= Beginning of Section =

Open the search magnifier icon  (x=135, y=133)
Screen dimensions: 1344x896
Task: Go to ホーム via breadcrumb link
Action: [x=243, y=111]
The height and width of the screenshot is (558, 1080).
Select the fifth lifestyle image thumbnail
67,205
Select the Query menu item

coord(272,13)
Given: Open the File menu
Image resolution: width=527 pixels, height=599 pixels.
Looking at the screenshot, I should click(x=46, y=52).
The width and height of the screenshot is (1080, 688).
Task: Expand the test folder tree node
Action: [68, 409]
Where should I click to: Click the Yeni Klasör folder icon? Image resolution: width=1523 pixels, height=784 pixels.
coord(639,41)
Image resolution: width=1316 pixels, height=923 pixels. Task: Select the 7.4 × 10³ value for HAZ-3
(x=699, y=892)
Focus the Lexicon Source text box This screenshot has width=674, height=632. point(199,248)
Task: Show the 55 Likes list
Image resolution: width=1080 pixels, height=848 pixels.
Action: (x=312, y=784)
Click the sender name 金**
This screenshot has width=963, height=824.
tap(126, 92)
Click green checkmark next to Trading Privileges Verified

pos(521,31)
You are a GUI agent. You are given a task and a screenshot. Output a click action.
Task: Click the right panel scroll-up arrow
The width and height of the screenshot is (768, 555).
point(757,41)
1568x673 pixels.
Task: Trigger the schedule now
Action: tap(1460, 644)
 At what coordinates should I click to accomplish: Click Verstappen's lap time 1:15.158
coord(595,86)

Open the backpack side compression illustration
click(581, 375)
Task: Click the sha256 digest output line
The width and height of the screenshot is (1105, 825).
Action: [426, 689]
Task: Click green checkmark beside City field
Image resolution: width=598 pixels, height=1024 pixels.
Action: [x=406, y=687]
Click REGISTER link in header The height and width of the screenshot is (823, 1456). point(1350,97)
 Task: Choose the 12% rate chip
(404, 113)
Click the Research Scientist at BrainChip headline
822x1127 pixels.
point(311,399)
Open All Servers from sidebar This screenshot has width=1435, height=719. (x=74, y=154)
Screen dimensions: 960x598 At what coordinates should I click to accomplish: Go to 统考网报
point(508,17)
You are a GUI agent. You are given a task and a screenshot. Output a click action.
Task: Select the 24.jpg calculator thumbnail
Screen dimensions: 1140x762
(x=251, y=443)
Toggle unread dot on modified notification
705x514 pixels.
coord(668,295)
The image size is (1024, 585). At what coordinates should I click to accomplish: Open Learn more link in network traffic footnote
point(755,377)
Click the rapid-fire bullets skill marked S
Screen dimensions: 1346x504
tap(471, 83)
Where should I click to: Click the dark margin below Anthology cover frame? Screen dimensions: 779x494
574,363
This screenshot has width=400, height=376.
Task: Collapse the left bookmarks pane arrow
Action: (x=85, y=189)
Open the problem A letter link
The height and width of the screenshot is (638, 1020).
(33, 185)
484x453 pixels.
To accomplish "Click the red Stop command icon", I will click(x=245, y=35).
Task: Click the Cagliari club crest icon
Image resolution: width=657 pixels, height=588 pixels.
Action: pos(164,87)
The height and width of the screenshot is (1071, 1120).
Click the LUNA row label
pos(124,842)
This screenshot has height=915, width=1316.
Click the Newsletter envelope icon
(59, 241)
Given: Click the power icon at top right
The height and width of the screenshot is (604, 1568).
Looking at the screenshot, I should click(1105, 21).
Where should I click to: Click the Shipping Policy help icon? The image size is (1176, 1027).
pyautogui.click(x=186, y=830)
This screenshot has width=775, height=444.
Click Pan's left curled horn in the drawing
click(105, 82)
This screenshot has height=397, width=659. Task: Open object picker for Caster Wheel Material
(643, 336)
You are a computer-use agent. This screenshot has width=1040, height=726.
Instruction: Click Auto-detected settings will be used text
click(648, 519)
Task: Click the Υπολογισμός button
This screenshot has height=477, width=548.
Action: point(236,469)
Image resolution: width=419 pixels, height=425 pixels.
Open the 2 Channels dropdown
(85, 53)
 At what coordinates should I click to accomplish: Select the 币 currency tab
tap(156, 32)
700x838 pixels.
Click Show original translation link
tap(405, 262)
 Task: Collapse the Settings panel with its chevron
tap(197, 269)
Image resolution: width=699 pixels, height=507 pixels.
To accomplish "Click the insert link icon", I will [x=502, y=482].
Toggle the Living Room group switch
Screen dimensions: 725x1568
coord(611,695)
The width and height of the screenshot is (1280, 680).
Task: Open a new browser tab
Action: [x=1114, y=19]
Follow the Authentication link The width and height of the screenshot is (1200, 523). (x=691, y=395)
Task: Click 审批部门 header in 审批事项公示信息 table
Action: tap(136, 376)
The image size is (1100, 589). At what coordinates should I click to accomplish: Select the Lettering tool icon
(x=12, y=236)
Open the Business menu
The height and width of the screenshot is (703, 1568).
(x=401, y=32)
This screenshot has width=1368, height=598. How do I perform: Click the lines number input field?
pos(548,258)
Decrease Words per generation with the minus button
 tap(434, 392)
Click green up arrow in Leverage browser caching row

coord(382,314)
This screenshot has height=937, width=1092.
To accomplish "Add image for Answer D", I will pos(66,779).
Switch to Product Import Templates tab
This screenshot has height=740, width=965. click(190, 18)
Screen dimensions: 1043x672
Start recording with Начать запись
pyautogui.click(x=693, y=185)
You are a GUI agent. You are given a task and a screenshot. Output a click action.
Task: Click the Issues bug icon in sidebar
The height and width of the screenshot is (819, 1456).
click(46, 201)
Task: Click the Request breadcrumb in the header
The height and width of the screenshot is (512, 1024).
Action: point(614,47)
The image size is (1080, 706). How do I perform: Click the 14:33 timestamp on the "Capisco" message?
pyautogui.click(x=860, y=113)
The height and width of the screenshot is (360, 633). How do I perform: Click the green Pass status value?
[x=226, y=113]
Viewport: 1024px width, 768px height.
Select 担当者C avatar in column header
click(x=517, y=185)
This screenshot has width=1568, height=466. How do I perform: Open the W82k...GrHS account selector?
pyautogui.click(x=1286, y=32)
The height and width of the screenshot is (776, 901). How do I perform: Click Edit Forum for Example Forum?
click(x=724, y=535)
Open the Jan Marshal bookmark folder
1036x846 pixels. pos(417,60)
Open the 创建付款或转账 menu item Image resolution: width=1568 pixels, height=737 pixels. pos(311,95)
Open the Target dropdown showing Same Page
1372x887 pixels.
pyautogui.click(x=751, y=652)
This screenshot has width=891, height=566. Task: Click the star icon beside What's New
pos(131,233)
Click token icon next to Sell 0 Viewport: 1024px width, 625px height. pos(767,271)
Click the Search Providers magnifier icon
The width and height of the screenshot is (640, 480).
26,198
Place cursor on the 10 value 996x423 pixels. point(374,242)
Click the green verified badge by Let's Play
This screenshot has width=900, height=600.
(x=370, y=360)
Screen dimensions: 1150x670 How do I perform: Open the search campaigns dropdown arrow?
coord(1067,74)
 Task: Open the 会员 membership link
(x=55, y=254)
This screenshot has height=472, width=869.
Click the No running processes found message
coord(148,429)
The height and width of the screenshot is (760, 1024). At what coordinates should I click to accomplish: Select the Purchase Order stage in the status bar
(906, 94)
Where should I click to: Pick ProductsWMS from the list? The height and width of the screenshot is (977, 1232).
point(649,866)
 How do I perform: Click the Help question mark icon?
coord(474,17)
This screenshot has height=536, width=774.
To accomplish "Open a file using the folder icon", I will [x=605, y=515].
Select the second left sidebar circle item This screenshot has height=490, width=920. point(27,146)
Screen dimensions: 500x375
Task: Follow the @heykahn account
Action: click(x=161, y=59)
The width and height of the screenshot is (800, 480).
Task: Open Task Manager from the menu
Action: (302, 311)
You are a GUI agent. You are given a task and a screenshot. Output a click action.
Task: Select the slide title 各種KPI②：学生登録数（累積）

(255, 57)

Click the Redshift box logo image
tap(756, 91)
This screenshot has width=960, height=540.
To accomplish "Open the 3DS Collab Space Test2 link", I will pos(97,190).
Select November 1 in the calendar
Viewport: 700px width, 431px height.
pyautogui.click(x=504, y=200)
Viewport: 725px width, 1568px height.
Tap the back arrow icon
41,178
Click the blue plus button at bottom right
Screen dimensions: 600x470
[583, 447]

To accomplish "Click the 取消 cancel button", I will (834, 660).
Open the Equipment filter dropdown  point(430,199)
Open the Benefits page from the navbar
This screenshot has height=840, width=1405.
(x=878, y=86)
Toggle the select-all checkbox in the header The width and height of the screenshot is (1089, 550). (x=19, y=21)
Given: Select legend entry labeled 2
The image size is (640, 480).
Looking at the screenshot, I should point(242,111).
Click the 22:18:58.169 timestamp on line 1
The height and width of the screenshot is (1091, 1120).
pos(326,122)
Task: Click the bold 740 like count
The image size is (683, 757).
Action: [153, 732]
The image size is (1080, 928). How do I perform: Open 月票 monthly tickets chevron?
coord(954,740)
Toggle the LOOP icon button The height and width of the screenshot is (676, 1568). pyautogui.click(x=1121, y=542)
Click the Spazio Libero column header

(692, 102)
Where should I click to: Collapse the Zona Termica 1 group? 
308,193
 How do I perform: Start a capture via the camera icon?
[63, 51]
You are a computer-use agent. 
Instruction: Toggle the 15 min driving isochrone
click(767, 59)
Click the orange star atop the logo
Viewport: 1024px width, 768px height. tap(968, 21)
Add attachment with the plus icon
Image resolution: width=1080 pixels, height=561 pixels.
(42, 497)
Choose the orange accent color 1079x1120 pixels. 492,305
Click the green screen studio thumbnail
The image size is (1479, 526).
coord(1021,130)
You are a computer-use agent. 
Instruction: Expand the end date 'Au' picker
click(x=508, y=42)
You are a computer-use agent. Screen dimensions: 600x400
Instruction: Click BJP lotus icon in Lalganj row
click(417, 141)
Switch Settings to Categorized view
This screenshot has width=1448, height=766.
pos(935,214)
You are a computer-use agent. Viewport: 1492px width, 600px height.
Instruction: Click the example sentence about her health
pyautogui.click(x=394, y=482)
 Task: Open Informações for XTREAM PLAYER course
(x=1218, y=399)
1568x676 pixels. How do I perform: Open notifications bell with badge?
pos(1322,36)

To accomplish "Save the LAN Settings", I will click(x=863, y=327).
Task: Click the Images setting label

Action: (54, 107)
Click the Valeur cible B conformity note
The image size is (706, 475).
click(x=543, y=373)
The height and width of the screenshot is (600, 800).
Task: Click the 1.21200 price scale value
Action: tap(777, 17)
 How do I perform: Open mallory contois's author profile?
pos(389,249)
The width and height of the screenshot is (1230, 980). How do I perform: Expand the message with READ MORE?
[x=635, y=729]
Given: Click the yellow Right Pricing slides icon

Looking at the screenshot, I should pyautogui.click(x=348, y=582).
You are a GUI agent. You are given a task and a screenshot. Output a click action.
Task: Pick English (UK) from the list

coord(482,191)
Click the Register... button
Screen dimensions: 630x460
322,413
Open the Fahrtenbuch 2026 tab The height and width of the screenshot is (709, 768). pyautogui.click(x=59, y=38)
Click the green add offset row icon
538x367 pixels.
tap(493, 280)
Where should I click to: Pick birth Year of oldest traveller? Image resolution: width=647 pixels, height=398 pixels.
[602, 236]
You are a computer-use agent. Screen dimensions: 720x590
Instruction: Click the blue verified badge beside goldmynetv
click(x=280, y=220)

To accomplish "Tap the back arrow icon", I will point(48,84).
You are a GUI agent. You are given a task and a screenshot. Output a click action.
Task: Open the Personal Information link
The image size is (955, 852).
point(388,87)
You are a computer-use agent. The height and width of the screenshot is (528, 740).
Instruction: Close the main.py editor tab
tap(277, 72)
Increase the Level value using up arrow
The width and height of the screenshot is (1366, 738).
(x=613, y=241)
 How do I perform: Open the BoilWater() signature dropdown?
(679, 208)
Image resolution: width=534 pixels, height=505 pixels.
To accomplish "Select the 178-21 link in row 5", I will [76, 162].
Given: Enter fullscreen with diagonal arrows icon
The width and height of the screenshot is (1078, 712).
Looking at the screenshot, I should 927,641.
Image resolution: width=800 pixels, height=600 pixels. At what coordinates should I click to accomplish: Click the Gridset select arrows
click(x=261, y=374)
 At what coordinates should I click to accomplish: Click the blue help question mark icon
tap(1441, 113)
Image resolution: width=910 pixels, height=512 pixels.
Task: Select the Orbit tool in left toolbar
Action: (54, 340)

= End of Section =

* [TASK INSTRUCTIONS]: Each line above that carries the string "computer" has to be returned.

* [FINISHED TASK]:
You are a computer-use agent. This screenshot has width=1040, height=726.
You are a computer-use agent. 
You are a computer-use agent. 
You are a computer-use agent. Screen dimensions: 600x400
You are a computer-use agent. Viewport: 1492px width, 600px height.
You are a computer-use agent. Screen dimensions: 720x590
You are a computer-use agent. The height and width of the screenshot is (528, 740).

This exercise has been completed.